_Work request:_ Reproduce each record exactly, but exclude every picture.

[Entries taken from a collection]
# # # #

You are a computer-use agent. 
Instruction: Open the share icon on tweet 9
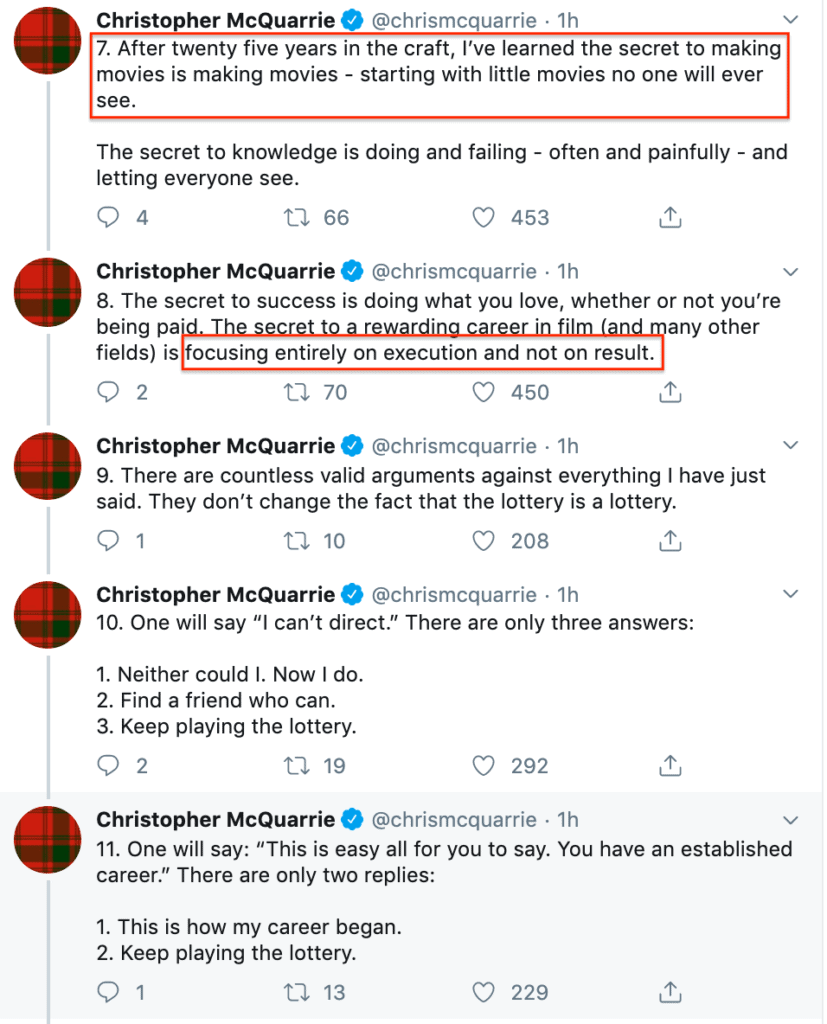tap(668, 540)
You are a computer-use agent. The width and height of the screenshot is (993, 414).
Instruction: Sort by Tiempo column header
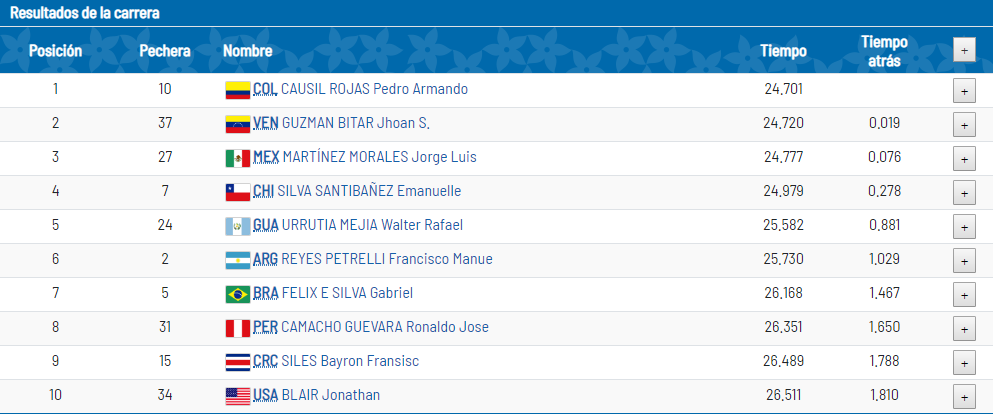click(x=783, y=50)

# # # #

_Task solution:_
You are a computer-use agent. 
Instruction: Open the share icon on tweet 9
tap(668, 540)
You are a computer-use agent. The width and height of the screenshot is (993, 414).
Instruction: Sort by Tiempo column header
click(x=783, y=50)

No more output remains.